__Dataset entries__:
_ _ _ _ _ _ _
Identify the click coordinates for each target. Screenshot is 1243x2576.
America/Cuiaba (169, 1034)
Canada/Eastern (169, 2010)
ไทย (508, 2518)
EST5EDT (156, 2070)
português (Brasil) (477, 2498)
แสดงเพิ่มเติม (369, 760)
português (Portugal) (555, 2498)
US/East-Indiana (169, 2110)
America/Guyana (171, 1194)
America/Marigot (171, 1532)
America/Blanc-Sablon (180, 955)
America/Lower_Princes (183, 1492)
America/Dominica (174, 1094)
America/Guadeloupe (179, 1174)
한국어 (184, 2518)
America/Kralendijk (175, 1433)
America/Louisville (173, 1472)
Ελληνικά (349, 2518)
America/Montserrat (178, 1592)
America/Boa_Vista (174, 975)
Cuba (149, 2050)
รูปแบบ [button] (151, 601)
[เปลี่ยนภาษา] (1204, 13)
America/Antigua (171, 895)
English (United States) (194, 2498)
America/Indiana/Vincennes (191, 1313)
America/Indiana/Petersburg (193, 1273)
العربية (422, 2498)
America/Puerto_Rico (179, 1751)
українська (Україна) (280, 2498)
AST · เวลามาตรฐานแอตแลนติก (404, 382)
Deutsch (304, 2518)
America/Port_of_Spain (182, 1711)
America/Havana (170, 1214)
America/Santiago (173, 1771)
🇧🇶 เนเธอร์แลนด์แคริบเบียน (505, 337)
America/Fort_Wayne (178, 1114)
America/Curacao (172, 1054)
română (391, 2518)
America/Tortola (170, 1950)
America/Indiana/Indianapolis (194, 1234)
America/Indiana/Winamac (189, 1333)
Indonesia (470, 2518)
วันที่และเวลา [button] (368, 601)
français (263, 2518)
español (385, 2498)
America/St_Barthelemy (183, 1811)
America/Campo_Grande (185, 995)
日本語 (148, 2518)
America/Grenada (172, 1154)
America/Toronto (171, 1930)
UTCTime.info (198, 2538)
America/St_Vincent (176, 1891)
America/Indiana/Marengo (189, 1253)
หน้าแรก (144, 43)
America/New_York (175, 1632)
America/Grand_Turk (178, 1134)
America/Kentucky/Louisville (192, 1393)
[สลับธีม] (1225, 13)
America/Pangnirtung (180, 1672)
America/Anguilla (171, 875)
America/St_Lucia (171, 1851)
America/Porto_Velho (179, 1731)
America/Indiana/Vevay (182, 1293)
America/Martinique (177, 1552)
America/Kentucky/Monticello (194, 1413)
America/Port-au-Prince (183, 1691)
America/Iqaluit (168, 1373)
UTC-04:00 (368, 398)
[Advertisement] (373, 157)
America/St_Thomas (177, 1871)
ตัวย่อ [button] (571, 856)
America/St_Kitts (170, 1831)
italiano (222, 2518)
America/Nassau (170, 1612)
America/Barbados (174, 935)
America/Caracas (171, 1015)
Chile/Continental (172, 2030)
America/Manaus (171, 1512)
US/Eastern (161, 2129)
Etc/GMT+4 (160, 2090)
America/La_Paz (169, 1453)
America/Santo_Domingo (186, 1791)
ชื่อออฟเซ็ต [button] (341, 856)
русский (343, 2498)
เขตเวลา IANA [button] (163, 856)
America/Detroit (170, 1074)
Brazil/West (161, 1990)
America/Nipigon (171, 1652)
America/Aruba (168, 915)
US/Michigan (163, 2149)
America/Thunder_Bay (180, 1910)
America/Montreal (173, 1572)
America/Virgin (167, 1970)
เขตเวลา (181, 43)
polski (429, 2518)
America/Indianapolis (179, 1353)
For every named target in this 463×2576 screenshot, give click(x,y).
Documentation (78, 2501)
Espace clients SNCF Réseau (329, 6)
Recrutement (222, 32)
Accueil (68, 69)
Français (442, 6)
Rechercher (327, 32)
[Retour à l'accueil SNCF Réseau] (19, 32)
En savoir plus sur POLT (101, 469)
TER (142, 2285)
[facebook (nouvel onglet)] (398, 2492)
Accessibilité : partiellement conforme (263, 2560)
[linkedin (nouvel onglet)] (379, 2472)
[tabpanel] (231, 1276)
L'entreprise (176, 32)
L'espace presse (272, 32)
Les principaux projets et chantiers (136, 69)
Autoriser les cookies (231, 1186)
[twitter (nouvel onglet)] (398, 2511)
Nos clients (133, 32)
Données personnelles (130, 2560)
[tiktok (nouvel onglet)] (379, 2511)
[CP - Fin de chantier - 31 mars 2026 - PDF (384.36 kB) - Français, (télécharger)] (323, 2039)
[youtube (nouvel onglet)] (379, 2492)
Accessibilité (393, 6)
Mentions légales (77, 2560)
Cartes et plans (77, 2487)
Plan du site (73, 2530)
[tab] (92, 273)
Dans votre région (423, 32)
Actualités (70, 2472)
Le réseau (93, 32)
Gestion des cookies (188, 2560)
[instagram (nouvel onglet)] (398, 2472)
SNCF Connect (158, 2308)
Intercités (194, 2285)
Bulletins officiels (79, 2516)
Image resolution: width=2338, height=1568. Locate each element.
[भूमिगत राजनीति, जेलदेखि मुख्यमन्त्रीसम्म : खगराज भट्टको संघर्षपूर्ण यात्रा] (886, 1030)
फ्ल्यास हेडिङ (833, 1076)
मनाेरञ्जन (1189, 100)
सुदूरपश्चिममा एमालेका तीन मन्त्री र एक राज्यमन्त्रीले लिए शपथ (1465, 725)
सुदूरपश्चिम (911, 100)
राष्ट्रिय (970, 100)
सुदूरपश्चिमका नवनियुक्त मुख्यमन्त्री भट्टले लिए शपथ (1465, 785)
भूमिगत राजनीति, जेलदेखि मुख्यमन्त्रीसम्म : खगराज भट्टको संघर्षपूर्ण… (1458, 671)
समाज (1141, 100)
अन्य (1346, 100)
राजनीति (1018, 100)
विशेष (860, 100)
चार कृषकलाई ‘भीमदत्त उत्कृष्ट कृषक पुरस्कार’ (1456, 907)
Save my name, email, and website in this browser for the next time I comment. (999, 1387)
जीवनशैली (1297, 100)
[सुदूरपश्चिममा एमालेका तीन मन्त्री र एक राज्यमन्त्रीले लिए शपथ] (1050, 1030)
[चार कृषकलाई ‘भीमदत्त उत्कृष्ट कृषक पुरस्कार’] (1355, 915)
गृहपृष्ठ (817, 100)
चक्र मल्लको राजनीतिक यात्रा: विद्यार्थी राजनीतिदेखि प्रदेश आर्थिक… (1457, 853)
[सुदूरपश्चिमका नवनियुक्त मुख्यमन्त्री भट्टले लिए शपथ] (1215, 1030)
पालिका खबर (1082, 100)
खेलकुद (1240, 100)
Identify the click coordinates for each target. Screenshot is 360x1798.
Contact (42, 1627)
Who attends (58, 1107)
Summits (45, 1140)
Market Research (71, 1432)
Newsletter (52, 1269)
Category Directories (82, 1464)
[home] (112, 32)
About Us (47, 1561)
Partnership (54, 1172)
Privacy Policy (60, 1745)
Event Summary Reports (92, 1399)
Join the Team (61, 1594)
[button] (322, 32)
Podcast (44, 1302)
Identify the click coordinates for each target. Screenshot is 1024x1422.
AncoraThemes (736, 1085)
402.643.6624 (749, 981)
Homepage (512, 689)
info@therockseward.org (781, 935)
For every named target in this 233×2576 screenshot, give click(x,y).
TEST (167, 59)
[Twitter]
_ _ _ _ _ _ _
__Task item__:
Among the entries above, the lines between the ones containing "विशेष (860, 100)" and "AncoraThemes (736, 1085)", inclusive, are to be transcribed exactly. No other line is to be given.

__Answer to the exercise__:
विशेष (860, 100)
चार कृषकलाई ‘भीमदत्त उत्कृष्ट कृषक पुरस्कार’ (1456, 907)
Save my name, email, and website in this browser for the next time I comment. (999, 1387)
जीवनशैली (1297, 100)
[सुदूरपश्चिममा एमालेका तीन मन्त्री र एक राज्यमन्त्रीले लिए शपथ] (1050, 1030)
[चार कृषकलाई ‘भीमदत्त उत्कृष्ट कृषक पुरस्कार’] (1355, 915)
गृहपृष्ठ (817, 100)
चक्र मल्लको राजनीतिक यात्रा: विद्यार्थी राजनीतिदेखि प्रदेश आर्थिक… (1457, 853)
[सुदूरपश्चिमका नवनियुक्त मुख्यमन्त्री भट्टले लिए शपथ] (1215, 1030)
पालिका खबर (1082, 100)
खेलकुद (1240, 100)
Identify the click coordinates for each target. Screenshot is 360x1798.
Contact (42, 1627)
Who attends (58, 1107)
Summits (45, 1140)
Market Research (71, 1432)
Newsletter (52, 1269)
Category Directories (82, 1464)
[home] (112, 32)
About Us (47, 1561)
Partnership (54, 1172)
Privacy Policy (60, 1745)
Event Summary Reports (92, 1399)
Join the Team (61, 1594)
[button] (322, 32)
Podcast (44, 1302)
Identify the click coordinates for each target. Screenshot is 1024x1422.
AncoraThemes (736, 1085)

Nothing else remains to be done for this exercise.